A three-year project, funded by a £532,000 grant from the Biotechnology and Biological Sciences Research Council, will study the systems of egg producer Noble Foods to identify solutions.

A new three-year study that aims to reduce fracture rates in laying hens has been announced by the University of Bristol.

It is thought that an increase in systems such as free range, resulting from a ban on battery cages, is resulting in more collisions between birds, increasing bone fractures.Funded by a £532,000 grant from the Biotechnology and Biological Sciences Research Council and supported by egg and egg-based product producer Noble Foods, the study is to be carried out by John Tarlton and Michael Toscano from the university’s vet school. Krasimira Tsaneva-Atanasova from the university’s engineering mathematics department will also be helping out.

According to Bristol, the introduction of the ban on battery cage systems – which came into force in 2012 – means alternative systems, such as free range, are resulting in more collisions between birds and therefore more fractures. This means, says the university, that a possible 24 million hens are at risk of suffering bone breakage each year, something both industry and Government recognise as “unsustainable“.
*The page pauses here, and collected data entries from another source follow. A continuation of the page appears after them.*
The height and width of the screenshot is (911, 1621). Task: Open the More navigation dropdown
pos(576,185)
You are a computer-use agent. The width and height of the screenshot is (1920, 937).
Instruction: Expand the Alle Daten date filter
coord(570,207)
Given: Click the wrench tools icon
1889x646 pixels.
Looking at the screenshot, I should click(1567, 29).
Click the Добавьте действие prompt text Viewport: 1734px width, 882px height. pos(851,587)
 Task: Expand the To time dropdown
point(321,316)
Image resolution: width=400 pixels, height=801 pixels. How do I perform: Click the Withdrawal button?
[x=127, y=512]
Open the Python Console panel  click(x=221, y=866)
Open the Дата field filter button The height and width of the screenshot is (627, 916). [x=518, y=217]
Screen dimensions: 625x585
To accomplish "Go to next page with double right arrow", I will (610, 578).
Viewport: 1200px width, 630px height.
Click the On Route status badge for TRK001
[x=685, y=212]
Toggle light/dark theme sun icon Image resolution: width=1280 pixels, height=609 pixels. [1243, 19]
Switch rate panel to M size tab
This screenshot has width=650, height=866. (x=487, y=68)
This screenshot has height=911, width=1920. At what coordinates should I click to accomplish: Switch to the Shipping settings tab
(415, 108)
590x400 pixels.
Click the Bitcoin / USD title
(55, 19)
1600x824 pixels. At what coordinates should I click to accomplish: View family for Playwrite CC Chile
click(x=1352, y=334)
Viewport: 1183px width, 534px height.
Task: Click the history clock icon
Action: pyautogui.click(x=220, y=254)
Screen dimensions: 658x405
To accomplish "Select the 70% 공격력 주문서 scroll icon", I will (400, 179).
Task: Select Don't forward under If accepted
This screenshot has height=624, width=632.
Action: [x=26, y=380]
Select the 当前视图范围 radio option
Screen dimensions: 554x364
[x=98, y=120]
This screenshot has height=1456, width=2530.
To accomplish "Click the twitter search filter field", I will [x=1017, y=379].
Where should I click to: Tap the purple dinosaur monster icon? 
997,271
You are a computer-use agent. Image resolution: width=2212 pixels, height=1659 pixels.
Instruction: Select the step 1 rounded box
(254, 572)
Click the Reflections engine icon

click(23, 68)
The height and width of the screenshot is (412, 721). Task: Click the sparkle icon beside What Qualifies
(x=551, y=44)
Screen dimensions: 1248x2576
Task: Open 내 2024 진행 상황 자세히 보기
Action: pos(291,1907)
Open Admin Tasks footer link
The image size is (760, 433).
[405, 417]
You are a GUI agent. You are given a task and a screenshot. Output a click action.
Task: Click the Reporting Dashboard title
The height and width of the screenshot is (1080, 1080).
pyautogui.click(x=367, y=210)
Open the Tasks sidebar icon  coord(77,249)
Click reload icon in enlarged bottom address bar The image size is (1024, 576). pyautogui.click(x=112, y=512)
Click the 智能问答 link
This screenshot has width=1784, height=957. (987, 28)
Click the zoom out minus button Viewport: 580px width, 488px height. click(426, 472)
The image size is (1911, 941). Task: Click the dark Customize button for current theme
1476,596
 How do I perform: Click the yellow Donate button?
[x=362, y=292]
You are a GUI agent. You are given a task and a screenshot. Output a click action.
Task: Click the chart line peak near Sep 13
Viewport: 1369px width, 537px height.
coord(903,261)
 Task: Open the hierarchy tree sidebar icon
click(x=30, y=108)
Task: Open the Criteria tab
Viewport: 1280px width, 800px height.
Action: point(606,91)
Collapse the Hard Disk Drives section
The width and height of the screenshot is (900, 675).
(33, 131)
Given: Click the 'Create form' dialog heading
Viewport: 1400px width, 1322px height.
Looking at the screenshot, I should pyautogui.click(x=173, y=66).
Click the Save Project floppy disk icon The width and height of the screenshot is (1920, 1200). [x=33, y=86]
The study is to combine statistical and computer modelling techniques with biomechanical and biochemical analysis and will be carried out on Noble Foods’ varied housing systems.

Dr Tarlton, principle investigator on the grant, said it would be analysis of the birds’ kinetic energy profiles which would allow the team to assess the keel bone fracture risk of commercial housing systems.

He said:  “From this we can identify key elements of housing or bird physiology that can be modified by producers to substantially reduce fracture rates. If successful, this study will greatly improve the health and welfare of laying hens, enhance consumer attitudes to egg production, and promote the sustainability of the UK egg industry.”